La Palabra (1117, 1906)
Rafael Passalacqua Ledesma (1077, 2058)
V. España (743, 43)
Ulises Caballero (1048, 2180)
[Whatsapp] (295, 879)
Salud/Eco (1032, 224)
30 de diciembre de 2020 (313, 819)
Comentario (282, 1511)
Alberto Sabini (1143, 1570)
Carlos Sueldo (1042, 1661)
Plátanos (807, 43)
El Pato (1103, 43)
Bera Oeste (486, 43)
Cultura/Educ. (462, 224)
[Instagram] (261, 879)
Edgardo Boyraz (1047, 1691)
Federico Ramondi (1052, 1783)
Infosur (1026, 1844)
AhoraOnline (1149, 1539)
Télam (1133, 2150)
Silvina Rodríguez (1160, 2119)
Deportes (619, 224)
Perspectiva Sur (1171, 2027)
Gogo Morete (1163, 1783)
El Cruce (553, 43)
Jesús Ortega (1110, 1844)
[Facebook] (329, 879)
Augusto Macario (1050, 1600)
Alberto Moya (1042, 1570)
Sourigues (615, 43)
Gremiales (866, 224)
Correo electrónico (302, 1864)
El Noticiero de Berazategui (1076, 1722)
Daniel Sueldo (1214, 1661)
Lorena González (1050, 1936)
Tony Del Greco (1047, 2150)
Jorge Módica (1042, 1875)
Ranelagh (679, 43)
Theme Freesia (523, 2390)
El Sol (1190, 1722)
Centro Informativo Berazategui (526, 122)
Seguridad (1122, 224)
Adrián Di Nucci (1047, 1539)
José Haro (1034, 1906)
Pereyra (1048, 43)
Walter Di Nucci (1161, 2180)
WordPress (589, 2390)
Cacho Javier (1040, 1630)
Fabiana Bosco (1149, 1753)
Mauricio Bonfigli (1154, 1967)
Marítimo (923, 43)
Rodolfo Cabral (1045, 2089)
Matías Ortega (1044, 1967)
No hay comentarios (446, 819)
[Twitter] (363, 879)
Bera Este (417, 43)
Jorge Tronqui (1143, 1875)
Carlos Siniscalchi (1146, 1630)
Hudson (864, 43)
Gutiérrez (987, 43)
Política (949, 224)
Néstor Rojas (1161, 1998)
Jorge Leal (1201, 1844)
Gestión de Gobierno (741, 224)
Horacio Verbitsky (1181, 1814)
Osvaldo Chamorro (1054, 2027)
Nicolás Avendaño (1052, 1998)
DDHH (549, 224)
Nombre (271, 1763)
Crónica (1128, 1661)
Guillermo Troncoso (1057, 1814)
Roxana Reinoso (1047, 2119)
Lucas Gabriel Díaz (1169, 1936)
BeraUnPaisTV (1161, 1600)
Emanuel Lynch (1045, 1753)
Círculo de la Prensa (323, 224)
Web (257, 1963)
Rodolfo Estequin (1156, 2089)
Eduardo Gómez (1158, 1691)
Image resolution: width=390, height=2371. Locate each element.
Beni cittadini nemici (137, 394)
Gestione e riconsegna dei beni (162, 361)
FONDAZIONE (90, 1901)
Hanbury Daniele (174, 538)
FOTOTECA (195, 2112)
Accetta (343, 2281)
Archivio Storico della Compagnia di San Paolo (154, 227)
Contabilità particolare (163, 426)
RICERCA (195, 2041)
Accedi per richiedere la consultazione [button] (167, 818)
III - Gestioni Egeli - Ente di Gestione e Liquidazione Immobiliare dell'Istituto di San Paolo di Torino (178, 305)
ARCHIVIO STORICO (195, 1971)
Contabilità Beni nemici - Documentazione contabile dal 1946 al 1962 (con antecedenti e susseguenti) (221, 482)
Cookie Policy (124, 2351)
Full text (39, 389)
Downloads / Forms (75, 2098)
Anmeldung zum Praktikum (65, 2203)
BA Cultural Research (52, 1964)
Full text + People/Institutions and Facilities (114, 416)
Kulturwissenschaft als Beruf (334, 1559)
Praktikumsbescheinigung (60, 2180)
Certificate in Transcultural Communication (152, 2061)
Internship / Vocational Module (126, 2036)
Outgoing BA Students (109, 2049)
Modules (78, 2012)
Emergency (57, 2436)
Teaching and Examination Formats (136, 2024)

________________________

— Your goal —
Would you please write out, exactly and with no other lines, the stretch of the listing above from the line containing "Full text +" through the line containing "Outgoing BA Students (109, 2049)"?

— Worked solution —
Full text + People/Institutions and Facilities (114, 416)
Kulturwissenschaft als Beruf (334, 1559)
Praktikumsbescheinigung (60, 2180)
Certificate in Transcultural Communication (152, 2061)
Internship / Vocational Module (126, 2036)
Outgoing BA Students (109, 2049)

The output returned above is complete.